======== Texte d'étude ========

Par ailleurs, en vertu de l’article 120, paragraphe (3) de la même loi : « La durée de la rétention est fixée à un mois. La rétention ne peut être maintenue qu’aussi longtemps que le dispositif d’éloignement est en cours et exécuté avec toute la diligence requise. Elle peut être reconduite par le ministre à trois reprises, chaque fois pour la durée d’un mois si les conditions énoncées au paragraphe (1) qui précède sont réunies et qu’il est nécessaire de garantir que 3l’éloignement puisse être mené à bien. Si, malgré les efforts employés, il est probable que l’opération d’éloignement dure plus longtemps en raison du manque de coopération de l’étranger ou des retards subis pour obtenir de pays tiers les documents nécessaires, la durée de rétention peut être prolongée à deux reprises, à chaque fois pour un mois supplémentaire. ».

L’article 120, paragraphe (1) de la loi du 29 août 2008 permet ainsi au ministre, afin de préparer l’exécution d’une mesure d’éloignement, de placer l’étranger concerné en rétention dans une structure fermée pour une durée maximale d’un mois, ceci plus particulièrement s’il existe un risque de fuite ou si la personne concernée évite ou empêche la préparation du retour ou de la procédure d’éloignement. En effet, la préparation de l’exécution d’une mesure d’éloignement nécessite notamment la mise à disposition de documents de voyage valables, lorsque l’intéressé ne dispose pas des documents requis pour permettre son éloignement et que des démarches doivent être entamées auprès d’autorités étrangères, notamment en vue de l’obtention d’un accord de reprise en charge ou de réadmission de l’intéressé. Elle nécessite encore l’organisation matérielle du retour, en ce sens qu’un moyen de transport doit être choisi et que, le cas échéant, une escorte doit être organisée. C’est précisément afin de permettre à l’autorité compétente d’accomplir ces formalités que le législateur a prévu la possibilité de placer un étranger en situation irrégulière en rétention pour une durée maximale d’un mois, mesure qui peut être prorogée par la suite.

========

*Consigne*
Traduisez en anglais la phrase suivante du texte sur la rétention des étrangers : « Elle nécessite encore l’organisation matérielle du retour, en ce sens qu’un moyen de transport doit être choisi et que, le cas échéant, une escorte doit être organisée. » Ces données n'interviennent en rien dans cet exercice.

======== Données fournies ========

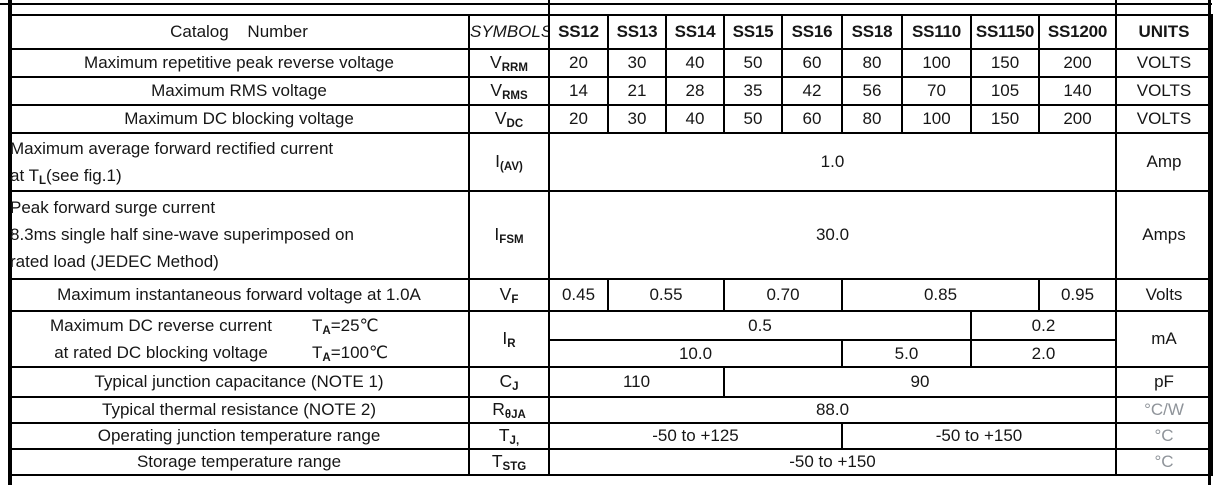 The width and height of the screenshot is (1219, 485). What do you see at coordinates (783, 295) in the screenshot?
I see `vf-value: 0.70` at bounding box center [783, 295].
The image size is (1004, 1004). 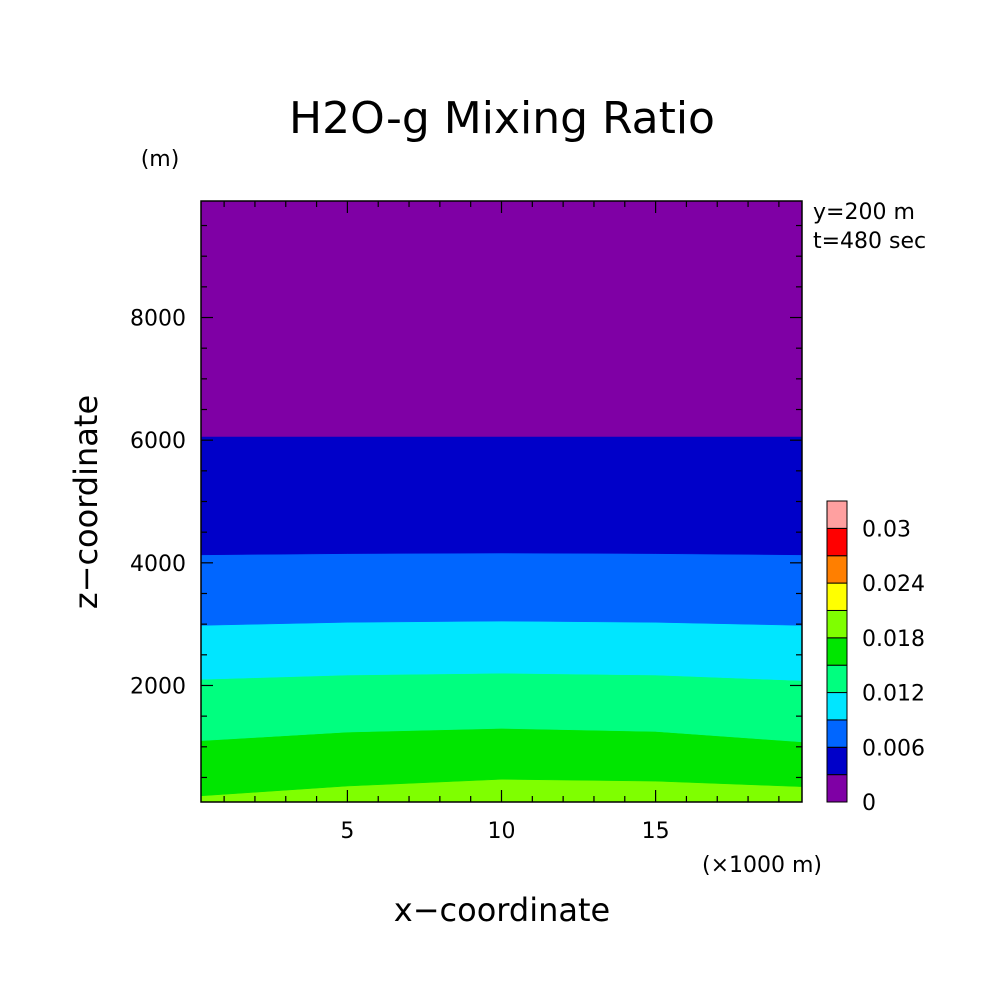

========

*Votre réponse*
It also requires the practical organization of the return, in the sense that a means of transport must be chosen and, where applicable, an escort must be arranged.